1. Complete the 120 contributions
One method of obtaining the Credited Years of Service (CYS) for new members of the Social Security System (SSS) is by dividing their total number of contributions by 12. This means that 120 contributions are equivalent to 10 CYS.
To qualify for an SSS pension, it is necessary to have made at least 120 contributions. As a result, some people suggest stopping payments after 10 years.
We have developed an Excel spreadsheet that shows the pension amount that can be obtained with only 120 contributions, based on the available MSCs.
The aforementioned is the rephrased passage in English.
The minimum amount you can receive is Php 2,200, which includes the standard Php 1,000 given to all pensioners. The maximum amount is Php 9,000.
In addition to the monthly pension, we have also factored in the cumulative SSS pension. This can be compared with the total contribution paid. After five (5) years of receiving the SSS monthly pension, the breakeven point is reached.
However, it is important to note that the SSS monthly pension will not maximize your pension. This is because the minimum requirement of 120 contributions must be met in order to qualify for the pension, resulting in the minimum amount being paid.
2. Pay the maximum contribution 5 years before retirement
This is the most recent proposal we’ve heard. It’s possible that others have already tried it since most of us have access to the necessary calculations. We are currently testing it out.
Unlike the initial suggestion, you will only have to make minimum contributions until you turn 56, and then you will contribute the maximum amount for the remaining five (5) years.
To illustrate this point, we will provide two (2) tables. The first
table is for an individual who remained in the same salary bracket for 40 years. The second table is for an individual who stayed in the same salary bracket for 35 years, but during the last five (5) years, they had the maximum monthly salary credit (MSC). Both individuals have 40 credited years of service (CYS).
The maximum pension you will get is Php17,300 with 40 CYS.
You will get the same amount of money whether you pay the highest amount for 40 years or the lowest amount for 35 years and then increase your contribution to the maximum for the last five years. However, if you choose the latter option, you can save a significant amount of money – a total of Php 928,200 – which you can then use for other investments. Therefore, choosing this option is the best way to get the highest SSS pension while paying the least amount of contribution.
The SSS pension is a reliable source of support during our retirement years, similar to a fortress that we can lean on. However, the quality of our retirement ultimately depends on our financial decisions while we are still working.

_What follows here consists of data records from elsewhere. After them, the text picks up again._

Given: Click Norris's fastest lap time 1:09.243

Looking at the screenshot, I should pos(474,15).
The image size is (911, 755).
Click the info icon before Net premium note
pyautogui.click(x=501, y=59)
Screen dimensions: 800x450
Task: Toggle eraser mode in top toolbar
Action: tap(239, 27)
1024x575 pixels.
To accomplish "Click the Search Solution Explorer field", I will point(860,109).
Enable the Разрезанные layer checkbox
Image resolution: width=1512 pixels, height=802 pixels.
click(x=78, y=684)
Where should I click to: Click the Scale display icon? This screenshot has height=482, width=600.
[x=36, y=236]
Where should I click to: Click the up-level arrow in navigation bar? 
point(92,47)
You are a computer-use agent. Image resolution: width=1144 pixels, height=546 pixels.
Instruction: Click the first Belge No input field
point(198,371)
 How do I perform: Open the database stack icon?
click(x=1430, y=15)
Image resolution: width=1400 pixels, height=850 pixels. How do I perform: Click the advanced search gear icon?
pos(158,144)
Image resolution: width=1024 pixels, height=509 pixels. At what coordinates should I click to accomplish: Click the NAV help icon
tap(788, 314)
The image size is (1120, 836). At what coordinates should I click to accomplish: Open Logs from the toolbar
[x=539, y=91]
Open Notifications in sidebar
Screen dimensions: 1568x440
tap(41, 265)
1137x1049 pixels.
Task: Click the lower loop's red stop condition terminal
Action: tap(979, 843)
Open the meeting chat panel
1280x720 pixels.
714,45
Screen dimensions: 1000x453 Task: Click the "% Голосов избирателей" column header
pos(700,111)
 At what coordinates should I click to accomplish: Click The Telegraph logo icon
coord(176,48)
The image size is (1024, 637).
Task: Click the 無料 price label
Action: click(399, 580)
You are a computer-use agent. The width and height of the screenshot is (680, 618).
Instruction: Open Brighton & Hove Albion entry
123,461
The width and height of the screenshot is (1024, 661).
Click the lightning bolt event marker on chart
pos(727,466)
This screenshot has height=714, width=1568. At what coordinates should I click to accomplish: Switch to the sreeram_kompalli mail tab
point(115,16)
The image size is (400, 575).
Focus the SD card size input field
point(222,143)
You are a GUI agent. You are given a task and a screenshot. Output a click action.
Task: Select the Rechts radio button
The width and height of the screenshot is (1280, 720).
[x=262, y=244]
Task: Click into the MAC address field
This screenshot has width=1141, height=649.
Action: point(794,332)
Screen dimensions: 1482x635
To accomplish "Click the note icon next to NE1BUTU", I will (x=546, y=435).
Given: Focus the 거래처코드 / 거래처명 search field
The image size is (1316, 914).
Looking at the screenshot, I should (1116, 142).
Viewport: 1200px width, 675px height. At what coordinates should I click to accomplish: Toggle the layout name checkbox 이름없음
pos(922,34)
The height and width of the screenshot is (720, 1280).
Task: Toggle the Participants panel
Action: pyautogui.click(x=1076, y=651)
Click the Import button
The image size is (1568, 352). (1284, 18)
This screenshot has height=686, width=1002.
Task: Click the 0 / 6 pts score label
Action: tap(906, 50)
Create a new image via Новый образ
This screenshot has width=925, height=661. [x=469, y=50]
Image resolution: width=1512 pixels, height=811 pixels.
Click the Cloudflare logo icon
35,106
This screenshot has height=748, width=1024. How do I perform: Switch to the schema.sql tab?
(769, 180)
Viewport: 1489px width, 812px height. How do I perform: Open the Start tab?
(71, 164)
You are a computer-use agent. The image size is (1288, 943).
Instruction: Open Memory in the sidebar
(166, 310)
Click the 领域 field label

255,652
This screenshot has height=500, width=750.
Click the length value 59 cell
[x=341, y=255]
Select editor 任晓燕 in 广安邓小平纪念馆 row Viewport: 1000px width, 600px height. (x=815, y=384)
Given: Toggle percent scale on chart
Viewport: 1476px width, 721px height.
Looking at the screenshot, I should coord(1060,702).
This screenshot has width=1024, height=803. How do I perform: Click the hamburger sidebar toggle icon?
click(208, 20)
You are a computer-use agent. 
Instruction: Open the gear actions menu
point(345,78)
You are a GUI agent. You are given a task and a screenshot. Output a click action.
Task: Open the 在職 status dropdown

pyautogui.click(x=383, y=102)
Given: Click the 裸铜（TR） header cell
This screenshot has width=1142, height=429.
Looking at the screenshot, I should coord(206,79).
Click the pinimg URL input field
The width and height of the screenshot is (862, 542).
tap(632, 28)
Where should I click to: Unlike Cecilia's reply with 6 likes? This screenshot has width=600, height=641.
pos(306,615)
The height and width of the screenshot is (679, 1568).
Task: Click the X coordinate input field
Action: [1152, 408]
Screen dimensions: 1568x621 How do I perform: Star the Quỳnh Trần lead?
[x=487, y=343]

While it may seem like a loophole, it is possible to receive the maximum pension by contributing a smaller amount. However, it’s important to consider that there are seven SSS benefits available, and choosing to focus solely on the pension means forgoing the other six benefits.
This decision can be challenging, particularly if you are married and have dependents. While maximizing your pension may benefit you, it could mean that your dependents receive only the minimum benefit. It’s essential to strike a balance between your own needs and those of your loved ones.
If you do choose to prioritize your pension, it’s important to take steps to protect your dependents. Consider investing the money you save from contributing less to SSS into life insurance and health insurance to safeguard your family’s financial security. Lastly, be sure to invest the remaining amount wisely to ensure a brighter financial future in retirement.